This routine is not daily, but it is familiar: I realize with a good amount of dread that for the last eight hours, I have had no social interaction with live human beings in my schedule. I’ll reach out to friends and try to set something up, but there will be one snag or another and nothing will end up working out (they’re busy, or not on campus, or they really want to focus on this essay, etc.). So I’ll try to work somewhere other than my room, hoping that just being around other people will be enough to soothe my extrovert cravings for companionship. It doesn’t; I go to sleep with an odd and harrowing feeling of loneliness, unsure if the next day will look the same way.
There’s a myriad of reactions that one can have in this struggle, and I’ve probably cycled through all of them by this point in the year. Because it’s an inexplicable situation to end up in, there’s an endless number of ways to brood over the feeling of loneliness and an endless number of feelings it can inspire. I used to blame myself for how my energy would dwindle the more discouraged I got, wondering why I was sometimes “settling” for this situation by not reaching out to even more people. I wondered where exactly I had gone wrong in my social planning to end up with so many wonderful friends but so little time spent with them. I wondered, too, what was wrong with me that I couldn’t find enjoyment indulging in any one of my many hobbies with that empty time in my day after work and classes.
The biggest feeling that I have about my social life, however, is a feeling of powerlessness. There’s no one to blame or be mad at. No one is snubbing me: people really are stretched thin. Deadlines have crept up on me too, and I know how bad people feel turning down a request to get dinner or hang out. There’s no way to make people less busy, including myself. I’ve had to turn down some of those same requests with the same feeling of dread because of my own mounting workload. The reason the formula feels so familiar is because it is looming and unstoppable; it’s hard to expect consistent companionship in such a rigorous environment.
Not all of this melancholy has been purely negative, at least. I think that realizing my powerlessness in it all has allowed me to smother some of my less helpful thoughts, like the idea that it’s my fault that I’m alone a lot or that I’ve done something to be rejected by Amherst as a place. But all in all, my loneliness here has led me to appreciate the interactions that I do have so much more. When those Val dates do work out or I have a club meeting to attend, I can value the time I’m spending with people as a relaxing respite out of both of our schedules, a time where work has decidedly been set aside for the sake of reconnecting with another human being.
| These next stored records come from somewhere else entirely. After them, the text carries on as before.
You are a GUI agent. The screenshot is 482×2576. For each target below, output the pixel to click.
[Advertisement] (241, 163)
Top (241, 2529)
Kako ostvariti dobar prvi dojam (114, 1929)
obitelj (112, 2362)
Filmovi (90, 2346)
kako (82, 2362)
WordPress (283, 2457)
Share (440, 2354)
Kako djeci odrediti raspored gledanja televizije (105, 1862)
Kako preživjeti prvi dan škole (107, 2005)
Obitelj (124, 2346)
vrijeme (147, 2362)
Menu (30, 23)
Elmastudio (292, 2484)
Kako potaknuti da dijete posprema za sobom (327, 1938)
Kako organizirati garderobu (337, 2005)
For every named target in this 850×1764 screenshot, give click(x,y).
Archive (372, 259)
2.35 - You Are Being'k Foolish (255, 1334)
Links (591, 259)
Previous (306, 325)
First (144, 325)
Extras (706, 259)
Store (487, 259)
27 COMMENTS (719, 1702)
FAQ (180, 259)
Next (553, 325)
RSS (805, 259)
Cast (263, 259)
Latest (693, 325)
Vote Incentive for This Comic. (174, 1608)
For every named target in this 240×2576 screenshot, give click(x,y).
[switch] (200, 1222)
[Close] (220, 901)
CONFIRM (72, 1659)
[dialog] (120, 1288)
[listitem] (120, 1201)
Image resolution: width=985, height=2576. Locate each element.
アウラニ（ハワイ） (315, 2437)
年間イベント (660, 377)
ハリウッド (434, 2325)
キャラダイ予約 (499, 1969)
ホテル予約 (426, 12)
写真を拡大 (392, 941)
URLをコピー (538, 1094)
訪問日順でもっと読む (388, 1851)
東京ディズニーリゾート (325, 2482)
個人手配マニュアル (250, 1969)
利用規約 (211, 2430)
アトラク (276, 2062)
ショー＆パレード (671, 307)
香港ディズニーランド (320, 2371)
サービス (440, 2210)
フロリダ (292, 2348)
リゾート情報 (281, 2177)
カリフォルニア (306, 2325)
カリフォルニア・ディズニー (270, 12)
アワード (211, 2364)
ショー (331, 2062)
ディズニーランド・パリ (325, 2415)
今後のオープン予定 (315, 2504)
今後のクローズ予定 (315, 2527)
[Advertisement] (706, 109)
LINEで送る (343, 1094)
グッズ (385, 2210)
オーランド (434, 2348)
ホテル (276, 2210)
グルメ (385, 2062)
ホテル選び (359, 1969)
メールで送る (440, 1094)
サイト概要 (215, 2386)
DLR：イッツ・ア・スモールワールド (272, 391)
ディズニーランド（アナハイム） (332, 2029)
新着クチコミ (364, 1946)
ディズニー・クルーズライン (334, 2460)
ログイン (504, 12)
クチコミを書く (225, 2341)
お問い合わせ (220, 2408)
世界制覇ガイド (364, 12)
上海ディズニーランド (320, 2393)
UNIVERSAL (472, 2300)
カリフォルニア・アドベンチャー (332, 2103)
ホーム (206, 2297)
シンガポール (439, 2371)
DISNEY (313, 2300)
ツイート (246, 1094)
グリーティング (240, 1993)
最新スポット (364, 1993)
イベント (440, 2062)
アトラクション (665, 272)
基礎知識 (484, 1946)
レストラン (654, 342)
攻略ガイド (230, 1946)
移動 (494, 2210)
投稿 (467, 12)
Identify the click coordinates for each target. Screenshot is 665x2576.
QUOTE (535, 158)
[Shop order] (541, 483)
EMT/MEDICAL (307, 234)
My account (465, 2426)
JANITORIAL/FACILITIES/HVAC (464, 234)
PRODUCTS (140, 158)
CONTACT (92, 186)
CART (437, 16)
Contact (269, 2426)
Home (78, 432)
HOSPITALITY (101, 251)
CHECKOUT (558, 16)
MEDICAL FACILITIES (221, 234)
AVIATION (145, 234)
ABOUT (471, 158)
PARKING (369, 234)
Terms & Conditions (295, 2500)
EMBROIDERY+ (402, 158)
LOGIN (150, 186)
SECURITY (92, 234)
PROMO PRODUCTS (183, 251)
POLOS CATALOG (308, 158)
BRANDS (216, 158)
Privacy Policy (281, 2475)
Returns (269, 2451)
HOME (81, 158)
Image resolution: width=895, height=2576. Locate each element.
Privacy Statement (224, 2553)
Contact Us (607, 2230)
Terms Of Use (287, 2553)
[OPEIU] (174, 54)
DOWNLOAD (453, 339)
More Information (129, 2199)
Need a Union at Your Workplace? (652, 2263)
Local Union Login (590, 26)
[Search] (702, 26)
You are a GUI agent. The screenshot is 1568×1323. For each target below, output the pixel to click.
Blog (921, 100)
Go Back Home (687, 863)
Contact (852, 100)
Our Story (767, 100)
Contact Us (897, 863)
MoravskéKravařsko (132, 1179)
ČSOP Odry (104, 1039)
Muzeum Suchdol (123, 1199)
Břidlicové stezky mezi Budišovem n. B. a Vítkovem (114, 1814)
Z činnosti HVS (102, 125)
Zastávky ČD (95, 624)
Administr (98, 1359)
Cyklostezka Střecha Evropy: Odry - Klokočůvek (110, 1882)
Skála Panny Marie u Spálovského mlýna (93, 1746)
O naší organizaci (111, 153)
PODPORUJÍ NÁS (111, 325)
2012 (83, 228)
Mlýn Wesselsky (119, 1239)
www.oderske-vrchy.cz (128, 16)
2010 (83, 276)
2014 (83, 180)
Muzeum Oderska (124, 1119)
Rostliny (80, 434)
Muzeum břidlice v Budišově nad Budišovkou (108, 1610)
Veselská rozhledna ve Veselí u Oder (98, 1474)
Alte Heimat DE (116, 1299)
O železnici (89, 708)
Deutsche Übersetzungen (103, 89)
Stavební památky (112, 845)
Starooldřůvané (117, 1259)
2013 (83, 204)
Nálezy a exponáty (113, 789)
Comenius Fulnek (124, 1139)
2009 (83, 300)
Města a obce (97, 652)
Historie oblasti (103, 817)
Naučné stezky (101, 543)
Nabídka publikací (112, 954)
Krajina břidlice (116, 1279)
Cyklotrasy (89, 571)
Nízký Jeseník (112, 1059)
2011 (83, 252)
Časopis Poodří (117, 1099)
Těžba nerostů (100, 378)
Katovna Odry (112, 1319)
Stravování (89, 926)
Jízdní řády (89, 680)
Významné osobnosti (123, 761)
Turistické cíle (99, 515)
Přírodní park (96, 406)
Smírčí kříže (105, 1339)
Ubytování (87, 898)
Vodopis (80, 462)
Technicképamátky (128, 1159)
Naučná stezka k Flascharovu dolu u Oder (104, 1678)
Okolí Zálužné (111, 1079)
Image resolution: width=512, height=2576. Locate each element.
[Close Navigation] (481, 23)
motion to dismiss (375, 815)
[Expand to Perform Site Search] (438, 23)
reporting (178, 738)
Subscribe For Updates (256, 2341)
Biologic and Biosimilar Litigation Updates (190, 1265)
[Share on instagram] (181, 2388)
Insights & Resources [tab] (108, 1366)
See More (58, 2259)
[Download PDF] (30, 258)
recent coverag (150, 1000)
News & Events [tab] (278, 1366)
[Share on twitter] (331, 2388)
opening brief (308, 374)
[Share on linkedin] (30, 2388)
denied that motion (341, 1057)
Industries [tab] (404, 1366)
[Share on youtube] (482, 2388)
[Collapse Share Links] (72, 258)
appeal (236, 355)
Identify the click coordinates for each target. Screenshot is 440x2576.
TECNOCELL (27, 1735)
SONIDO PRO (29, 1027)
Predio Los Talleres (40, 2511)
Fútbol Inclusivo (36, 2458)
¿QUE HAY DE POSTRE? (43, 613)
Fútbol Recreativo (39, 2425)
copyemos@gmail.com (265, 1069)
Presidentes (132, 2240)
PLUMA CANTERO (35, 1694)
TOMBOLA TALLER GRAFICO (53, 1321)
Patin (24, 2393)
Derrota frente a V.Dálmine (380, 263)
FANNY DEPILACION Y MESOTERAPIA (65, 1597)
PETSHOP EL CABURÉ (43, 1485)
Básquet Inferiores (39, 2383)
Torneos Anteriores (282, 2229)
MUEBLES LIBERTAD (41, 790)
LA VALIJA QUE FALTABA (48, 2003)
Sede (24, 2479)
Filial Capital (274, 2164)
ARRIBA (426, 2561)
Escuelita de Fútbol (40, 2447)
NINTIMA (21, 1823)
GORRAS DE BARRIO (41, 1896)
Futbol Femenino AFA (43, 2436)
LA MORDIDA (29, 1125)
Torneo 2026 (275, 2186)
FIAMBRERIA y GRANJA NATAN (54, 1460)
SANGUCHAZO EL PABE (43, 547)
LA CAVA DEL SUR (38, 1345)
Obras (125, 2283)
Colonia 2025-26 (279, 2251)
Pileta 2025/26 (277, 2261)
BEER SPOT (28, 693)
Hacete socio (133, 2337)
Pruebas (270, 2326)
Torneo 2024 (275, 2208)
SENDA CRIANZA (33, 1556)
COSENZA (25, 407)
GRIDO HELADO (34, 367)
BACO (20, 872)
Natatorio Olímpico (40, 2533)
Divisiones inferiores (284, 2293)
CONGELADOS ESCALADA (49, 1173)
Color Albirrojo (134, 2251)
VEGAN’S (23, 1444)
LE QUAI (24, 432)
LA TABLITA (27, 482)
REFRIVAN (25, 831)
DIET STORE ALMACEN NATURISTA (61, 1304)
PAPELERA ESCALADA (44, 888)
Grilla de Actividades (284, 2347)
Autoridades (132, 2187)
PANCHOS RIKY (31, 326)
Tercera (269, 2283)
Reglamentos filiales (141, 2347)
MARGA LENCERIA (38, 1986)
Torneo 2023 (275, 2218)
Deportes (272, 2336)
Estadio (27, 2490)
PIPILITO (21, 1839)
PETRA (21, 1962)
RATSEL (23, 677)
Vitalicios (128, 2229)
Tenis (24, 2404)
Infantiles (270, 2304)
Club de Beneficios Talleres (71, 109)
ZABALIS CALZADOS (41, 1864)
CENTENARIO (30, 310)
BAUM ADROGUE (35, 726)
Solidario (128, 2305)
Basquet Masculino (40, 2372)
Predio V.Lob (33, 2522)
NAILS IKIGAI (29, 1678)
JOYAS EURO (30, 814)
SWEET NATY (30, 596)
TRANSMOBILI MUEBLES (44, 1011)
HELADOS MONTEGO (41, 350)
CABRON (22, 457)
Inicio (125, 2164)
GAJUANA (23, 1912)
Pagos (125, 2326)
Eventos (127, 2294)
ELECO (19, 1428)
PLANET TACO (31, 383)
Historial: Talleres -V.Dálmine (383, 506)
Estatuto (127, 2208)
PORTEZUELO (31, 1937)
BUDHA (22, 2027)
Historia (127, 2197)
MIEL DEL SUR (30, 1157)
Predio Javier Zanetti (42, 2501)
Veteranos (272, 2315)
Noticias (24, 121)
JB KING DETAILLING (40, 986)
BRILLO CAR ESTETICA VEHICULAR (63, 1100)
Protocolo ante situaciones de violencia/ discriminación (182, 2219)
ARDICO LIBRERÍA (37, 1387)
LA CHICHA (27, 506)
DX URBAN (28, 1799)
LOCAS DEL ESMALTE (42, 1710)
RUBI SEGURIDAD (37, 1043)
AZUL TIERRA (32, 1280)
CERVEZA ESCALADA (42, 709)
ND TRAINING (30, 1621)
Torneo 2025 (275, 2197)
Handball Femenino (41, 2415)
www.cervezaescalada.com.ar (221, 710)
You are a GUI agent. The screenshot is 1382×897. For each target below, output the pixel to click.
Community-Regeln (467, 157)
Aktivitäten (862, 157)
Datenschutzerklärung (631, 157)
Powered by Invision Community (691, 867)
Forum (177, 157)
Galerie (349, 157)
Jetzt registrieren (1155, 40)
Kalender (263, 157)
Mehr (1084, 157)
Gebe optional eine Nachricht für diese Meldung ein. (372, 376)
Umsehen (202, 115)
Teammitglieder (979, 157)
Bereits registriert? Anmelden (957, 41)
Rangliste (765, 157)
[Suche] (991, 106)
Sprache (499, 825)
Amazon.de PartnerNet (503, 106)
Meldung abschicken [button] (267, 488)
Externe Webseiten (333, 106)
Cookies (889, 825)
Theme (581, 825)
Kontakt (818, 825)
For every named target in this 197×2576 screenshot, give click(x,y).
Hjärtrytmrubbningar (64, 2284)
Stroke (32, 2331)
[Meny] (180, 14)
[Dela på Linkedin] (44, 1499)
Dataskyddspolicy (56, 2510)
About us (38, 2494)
I can’t say how the positivity and negativity coming from this loneliness has resolved itself, nor can I say what my outlook or my solution is. But I do think that sharing a small piece of what the daily grind can be like at this college might be helpful to someone imagining that this situation is something unique to only them. Hopefully, by speaking frankly about this kind of thing, we can be a little less lonely in our loneliness.